Items listed in a dataset
□ □ □ □ □

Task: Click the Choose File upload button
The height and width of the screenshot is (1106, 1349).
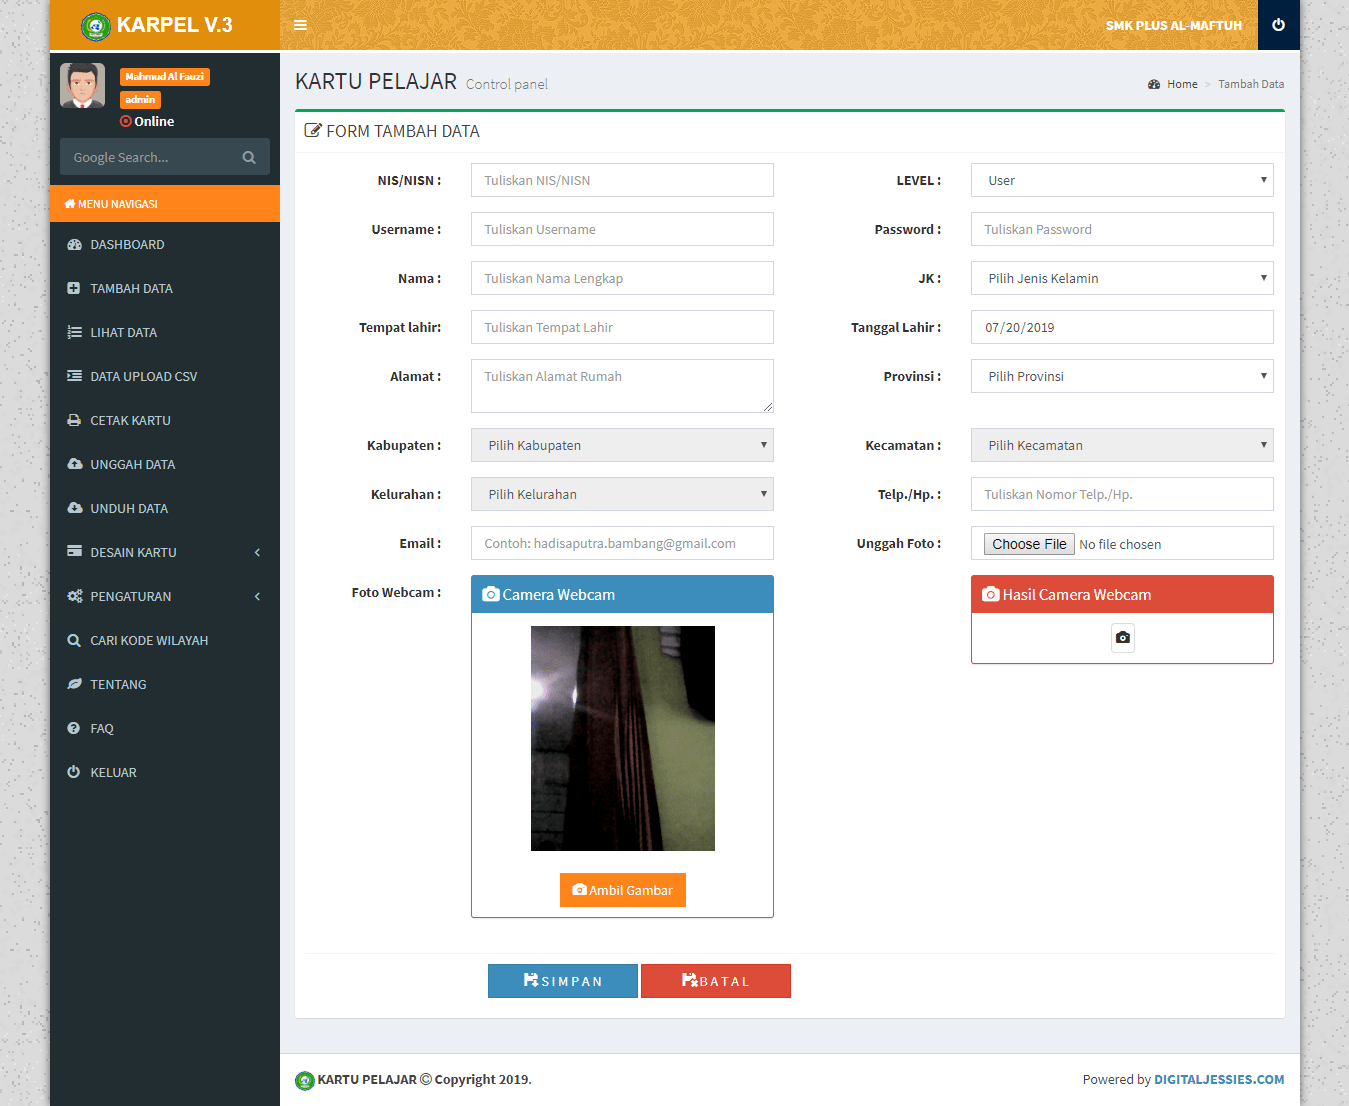Action: [1029, 544]
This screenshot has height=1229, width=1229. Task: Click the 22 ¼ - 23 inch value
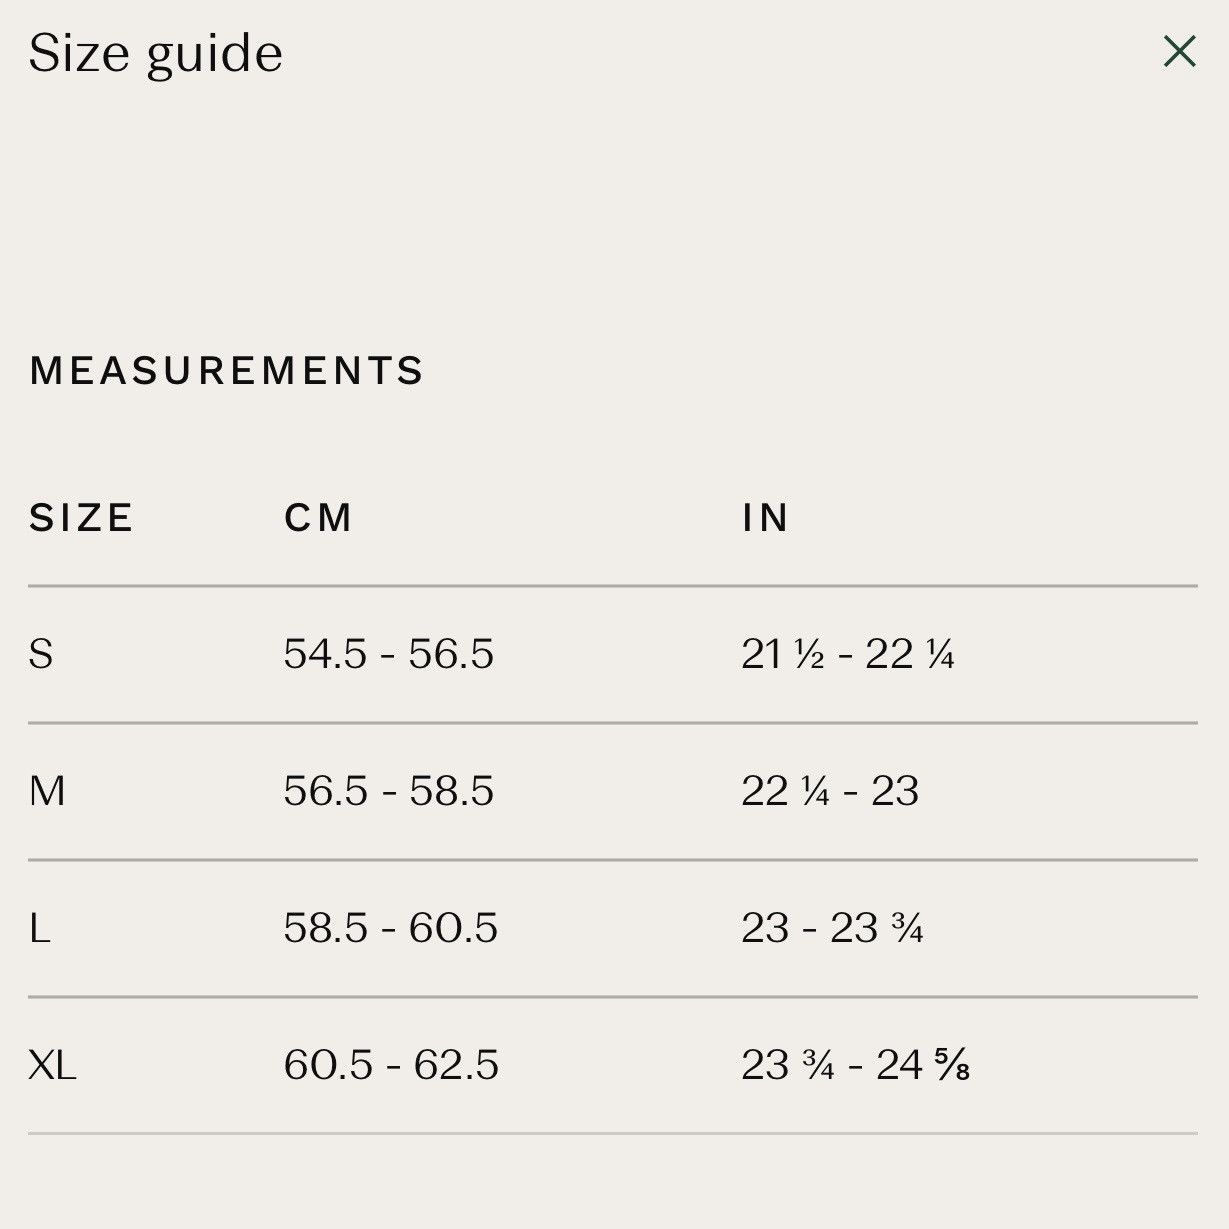[x=830, y=791]
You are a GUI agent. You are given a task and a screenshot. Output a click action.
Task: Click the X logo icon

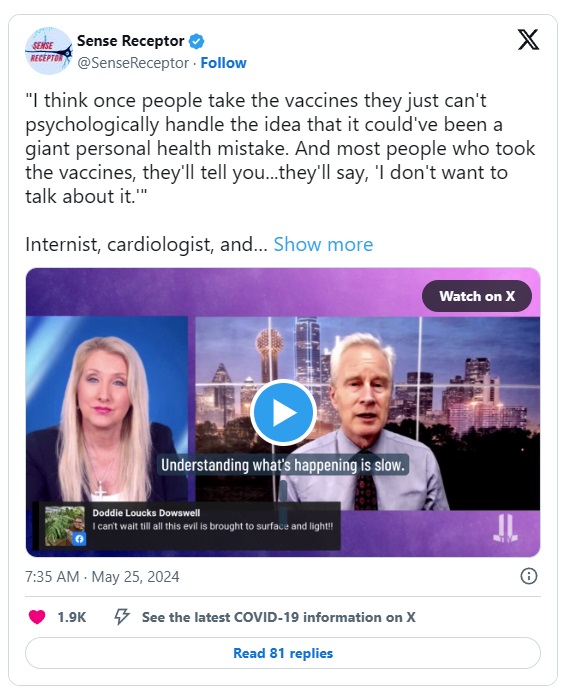pos(528,40)
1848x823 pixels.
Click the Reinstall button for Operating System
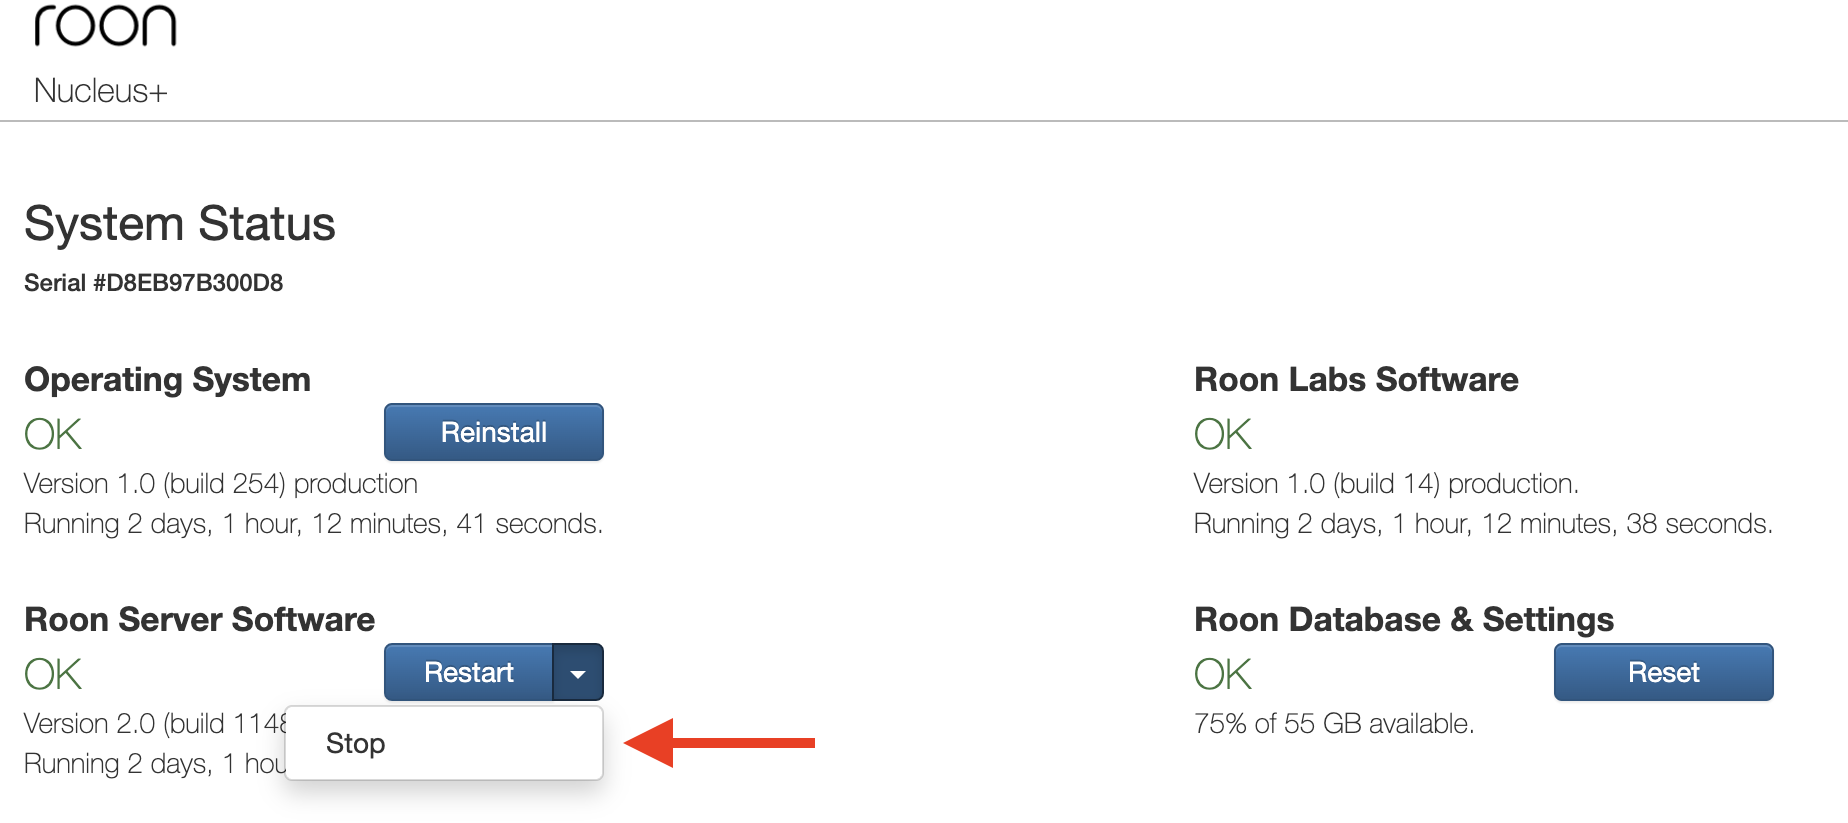pos(493,432)
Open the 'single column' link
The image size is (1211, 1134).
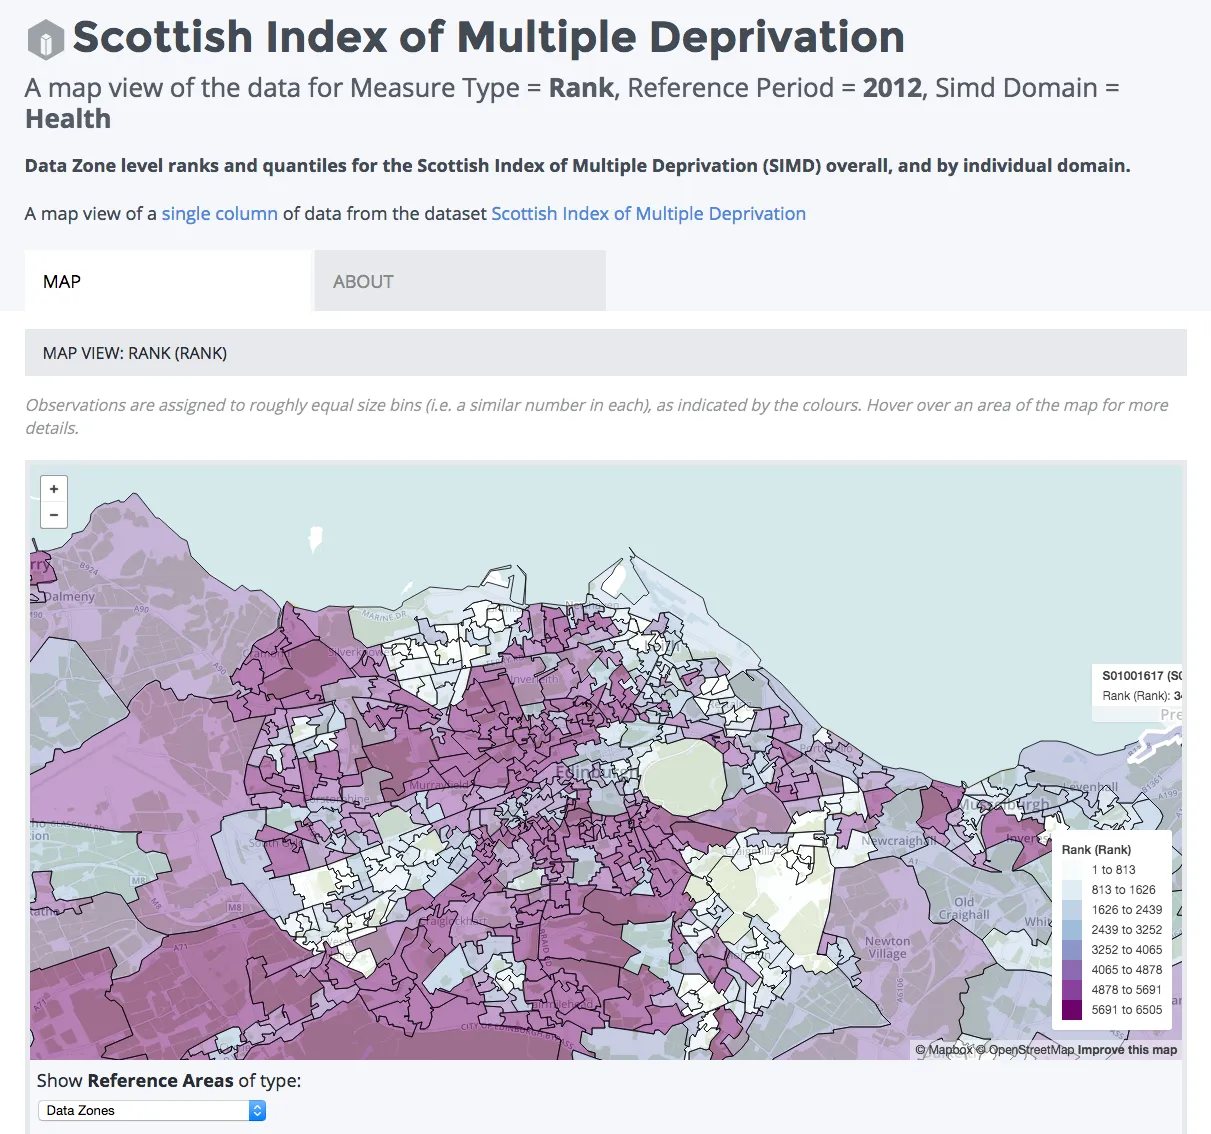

□ □ □ □ □

**Problem to work on:**
Copy all of the data word for word, and keep the pictures out of it.

**Solution for this problem:**
Task: Click the Choose File upload button
The height and width of the screenshot is (1106, 1349).
Action: [1029, 544]
This screenshot has height=1229, width=1229. Task: Click the 22 ¼ - 23 inch value
[x=830, y=791]
You are a GUI agent. You are given a task and a screenshot. Output a click action.
Task: Click the X logo icon

pos(528,40)
1848x823 pixels.
Click the Reinstall button for Operating System
pos(493,432)
Open the 'single column' link
The image size is (1211, 1134).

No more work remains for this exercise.